- Born: Mahmud Abdullah Kamani August 1964 (age 61)
- Occupation: Businessman
- Known for: Chairman, Boohoo Group plc
- Children: 3, including Umar Kamani and Adam Kamani

= Mahmud Kamani =

British businessman

Mahmud Abdullah Kamani (born August 1964) is a British businessman. He is co-founder and executive chairman of Boohoo Group.

==Early life==
His father Abdullah Kamani is from Gujarat, India; settled in Kenya, but left in the 1960s due to unrest and moved to north-west England with his wife and three children. Abdullah started by selling handbags at a market stall, before starting a family textile business, supplying New Look and Primark.

==Career==
In 2013, Kamani was awarded ‘Entrepreneur of the Year’ at the English Asian Business Awards. In 2015 he was honoured at the Legends of Industry Awards.

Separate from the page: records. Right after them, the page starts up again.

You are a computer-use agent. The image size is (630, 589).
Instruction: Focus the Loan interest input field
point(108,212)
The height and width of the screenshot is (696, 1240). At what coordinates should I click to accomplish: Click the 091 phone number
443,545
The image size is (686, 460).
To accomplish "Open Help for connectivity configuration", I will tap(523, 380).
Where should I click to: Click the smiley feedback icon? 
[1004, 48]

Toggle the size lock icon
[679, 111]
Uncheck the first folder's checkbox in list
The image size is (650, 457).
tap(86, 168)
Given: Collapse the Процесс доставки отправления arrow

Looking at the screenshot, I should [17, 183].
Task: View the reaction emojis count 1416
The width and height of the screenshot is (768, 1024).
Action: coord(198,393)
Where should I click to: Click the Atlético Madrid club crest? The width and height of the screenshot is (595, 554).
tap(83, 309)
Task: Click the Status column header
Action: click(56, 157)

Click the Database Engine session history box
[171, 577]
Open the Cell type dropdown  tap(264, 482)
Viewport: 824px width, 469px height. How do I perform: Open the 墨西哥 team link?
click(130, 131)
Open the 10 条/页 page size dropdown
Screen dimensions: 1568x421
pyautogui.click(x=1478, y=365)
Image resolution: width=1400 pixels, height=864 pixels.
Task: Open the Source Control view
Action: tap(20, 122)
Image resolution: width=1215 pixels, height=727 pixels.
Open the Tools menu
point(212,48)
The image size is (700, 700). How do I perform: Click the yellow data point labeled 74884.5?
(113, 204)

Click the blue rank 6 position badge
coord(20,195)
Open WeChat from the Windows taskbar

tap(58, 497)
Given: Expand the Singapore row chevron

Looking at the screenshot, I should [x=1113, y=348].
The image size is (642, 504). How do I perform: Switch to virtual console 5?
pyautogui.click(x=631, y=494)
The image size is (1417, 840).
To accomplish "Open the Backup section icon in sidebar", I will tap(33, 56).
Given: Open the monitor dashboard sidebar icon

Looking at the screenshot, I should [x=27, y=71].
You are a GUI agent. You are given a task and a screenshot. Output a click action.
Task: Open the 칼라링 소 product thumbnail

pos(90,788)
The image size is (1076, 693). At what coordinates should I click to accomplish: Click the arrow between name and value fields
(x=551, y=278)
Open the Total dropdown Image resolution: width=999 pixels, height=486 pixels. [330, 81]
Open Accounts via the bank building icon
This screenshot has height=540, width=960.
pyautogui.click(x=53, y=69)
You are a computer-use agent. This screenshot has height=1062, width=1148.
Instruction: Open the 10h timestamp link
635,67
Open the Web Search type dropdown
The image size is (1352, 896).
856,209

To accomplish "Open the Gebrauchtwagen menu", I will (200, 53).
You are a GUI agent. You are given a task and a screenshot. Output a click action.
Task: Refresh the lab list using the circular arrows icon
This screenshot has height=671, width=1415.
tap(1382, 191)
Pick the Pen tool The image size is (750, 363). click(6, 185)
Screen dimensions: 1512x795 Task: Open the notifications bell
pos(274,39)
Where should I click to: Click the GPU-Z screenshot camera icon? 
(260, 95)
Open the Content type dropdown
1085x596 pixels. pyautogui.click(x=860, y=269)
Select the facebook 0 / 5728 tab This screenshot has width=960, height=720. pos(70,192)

In April 2017, Boohoo announced that its profits had almost doubled to £31 million on sales up by 51% to almost £300 million. When the company was floated on the stock market in 2014, it was valued at £560 million, and is worth about £3.54 billion as of July 2021. In June 2017, Kamani sold a total of 36.6 million shares together with his siblings, Nurez and Rabia. He sold over £80 million worth of Boohoo shares and raised an additional £50 million by placing 22.7 million new shares. The funds raised are earmarked for the development of a “supersite” warehouse.

In April 2018, Boohoo shares recovered after brand PrettyLittleThing doubled sales. Boohoo owns 66% of the brand.

In February 2021, Boohoo has bought Arcadia brands Dorothy Perkins, Wallis and Burton out of administration for £25.2 million. Boohoo has bought the brands' e-commerce and digital assets and associated intellectual property rights.

As of September 2024, his net worth is estimated at £67 million.

==Personal life==
Mahmud Kamani and his wife Aisha have three sons. Two of them, Umar Kamani and Adam Kamani, who co-founded PrettyLittleThing, are active in the family business. He lives in Mottram St Andrew, Cheshire.

His brother Jalal Kamani is the former trading director of Boohoo.

Mahmud Kamani retains his connection to Kenya by supporting Kibera Kids, a Nairobi-based non-profit organization.

In July 2020, allegations were made about the I Saw It First fashion brand and Morefray Ltd, a supply company to Boohoo, of paying less than the minimum wage and failing to protect staff from coronavirus during the pandemic. The company is owned by Jalal Kamani, who jointly founded Boohoo with his brother Mahmud.